Items from a dataset:
☆ ☆ ☆

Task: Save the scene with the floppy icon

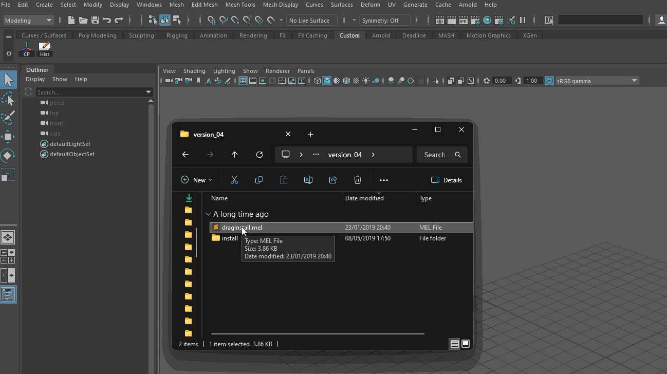Action: click(95, 21)
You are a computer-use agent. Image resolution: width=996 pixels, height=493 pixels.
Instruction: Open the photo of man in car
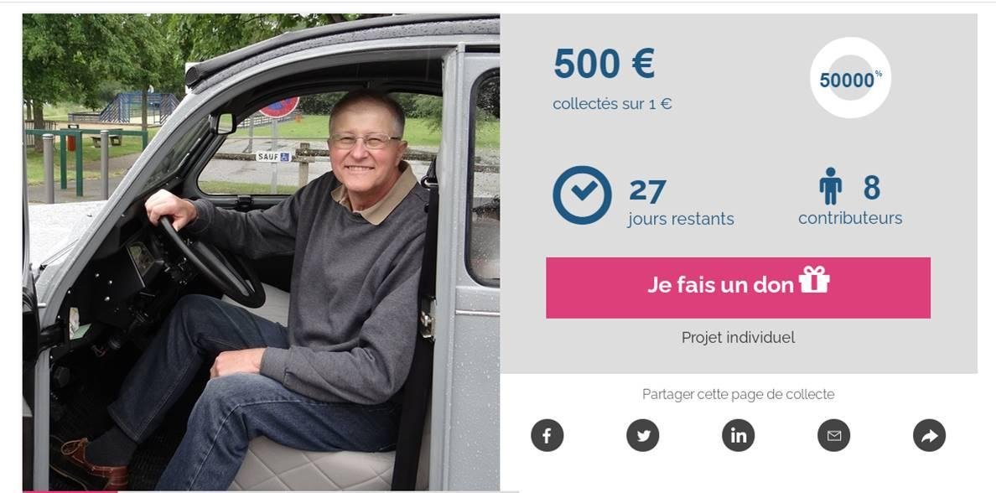(x=261, y=252)
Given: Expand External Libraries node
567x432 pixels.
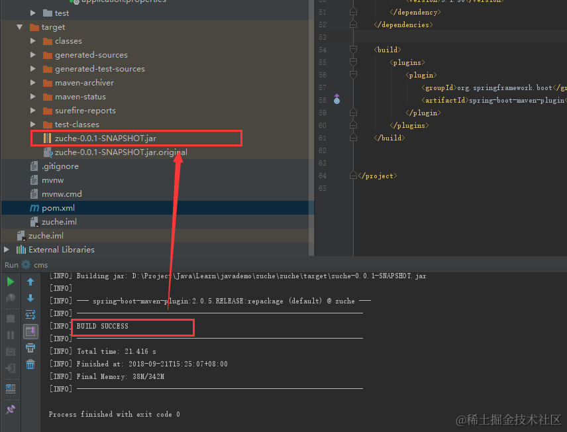Looking at the screenshot, I should [x=6, y=249].

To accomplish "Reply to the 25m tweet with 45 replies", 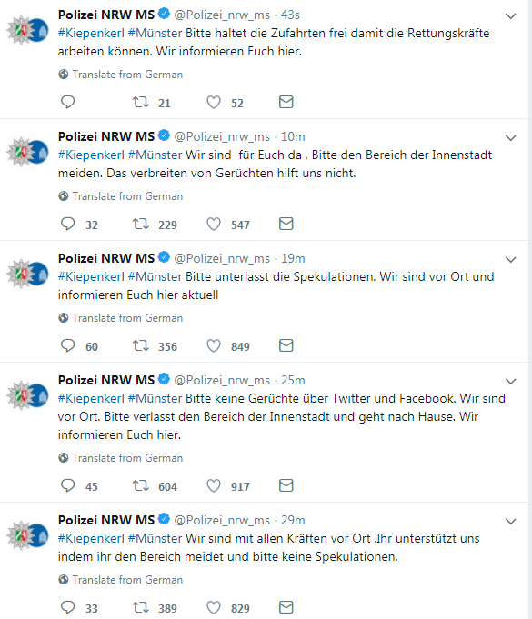I will click(67, 485).
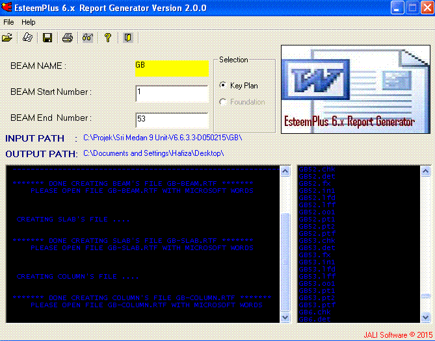Click the open folder toolbar icon
This screenshot has height=341, width=435.
pos(7,38)
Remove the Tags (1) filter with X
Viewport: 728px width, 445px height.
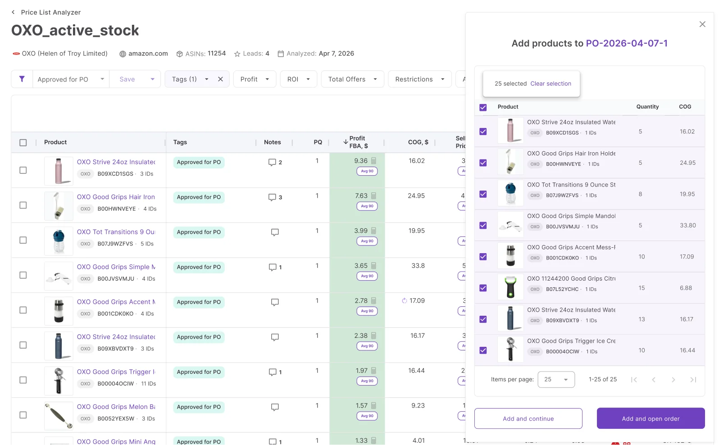point(220,79)
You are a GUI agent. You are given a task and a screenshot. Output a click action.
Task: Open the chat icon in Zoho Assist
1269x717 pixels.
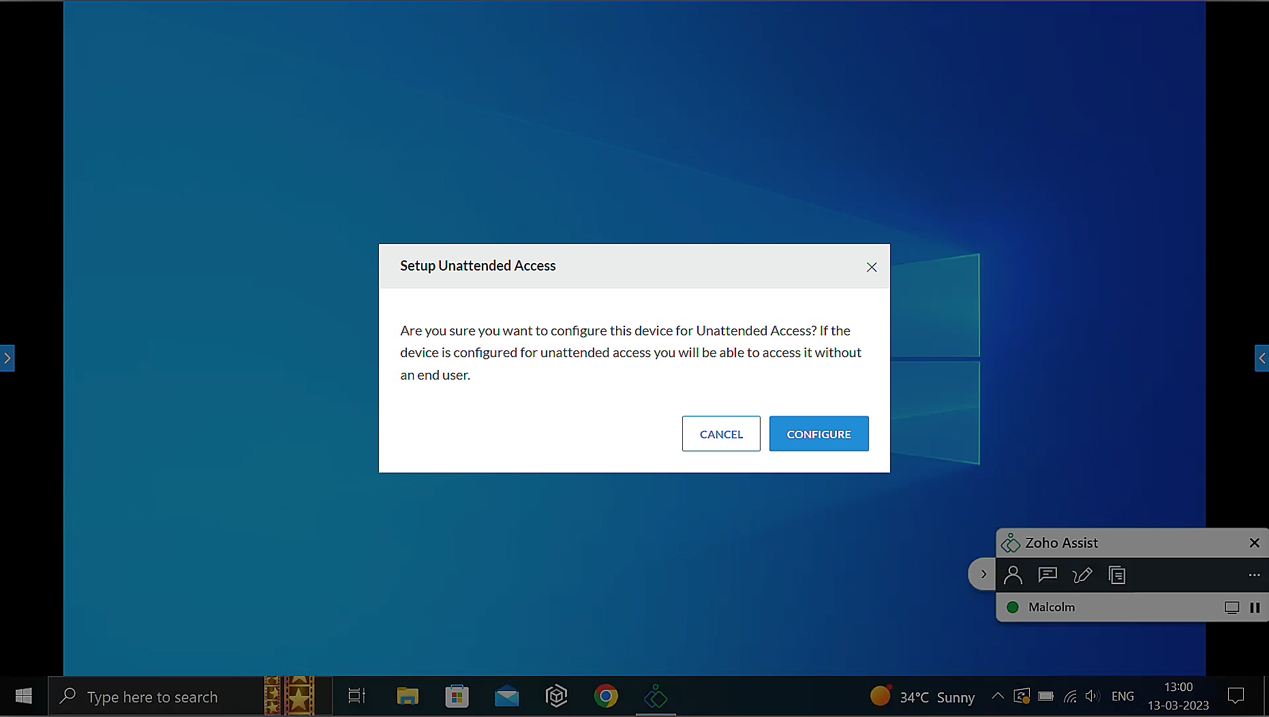point(1047,575)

☆ ☆ ☆

**TASK:**
With pictures excluded, the lines running from the one containing "Viewport: 728px width, 445px height." through the last line of the records above are to be restated exactly and in full.

**RESPONSE BELOW:**
Viewport: 728px width, 445px height.
point(220,79)
You are a GUI agent. You are given a task and a screenshot. Output a click action.
Task: Open the chat icon in Zoho Assist
1269x717 pixels.
point(1047,575)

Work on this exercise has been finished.